Je suis travailleur autonome depuis 13 ans maintenant, mais il m'a bien
fallu 3 ans pour apprendre que j'en étais un! Je faisais des articles
à la pige ici et là, je recevais un chèque de temps en temps. Un comptable
avec qui je discutais de ma situation fiscale m'a dit:
-- Mais, Jean Benoît, tu es un travailleur autonome!
-- Un quoi?
Il m'a expliqué que cette affreuse appellation est une création des fonctionnaires
du fisc qui cherchaient à «classer» les centaines de milliers de gens,
ni employés ni chômeurs, qui tirent un revenu de la vente de services
ou de biens.
Le propriétaire de dépanneur est un travailleur autonome, comme le fermier
ou le photographe pigiste. Même Joseph-Armand Bombardier dans son garage
de Valcourt était un travailleur autonome - du moins jusqu'à ce qu'il
lui prenne l'envie de bâtir des usines.

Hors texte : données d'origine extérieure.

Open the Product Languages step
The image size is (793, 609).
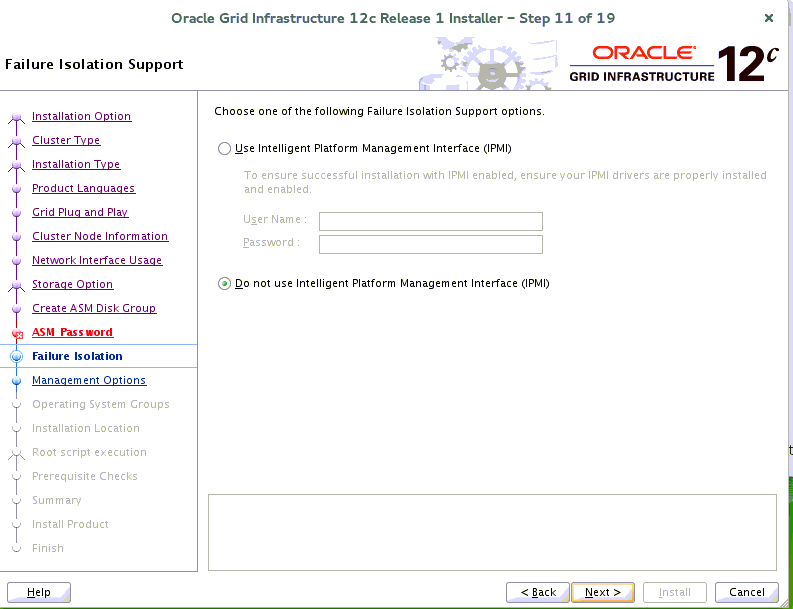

Comme me l'a si bien dit mon comptable
: «Que tu le veuilles ou non, mon gars, t'es en affaires.»
La première difficulté du travailleur autonome est donc conceptuelle.
Un travailleur autonome qui parle de «job», de «patron» et de «salaire«
n'a rien compris. Il souffrira. La distinction entre patron et client
est fondamentale : un patron, c'est un supérieur; un client, c'est un
égal. Et, contrairement à l'adage, le client n'a pas toujours raison,
surtout au moment de négocier. Même que c'est plutôt vous le patron, puisque
c'est votre privilège de dire non.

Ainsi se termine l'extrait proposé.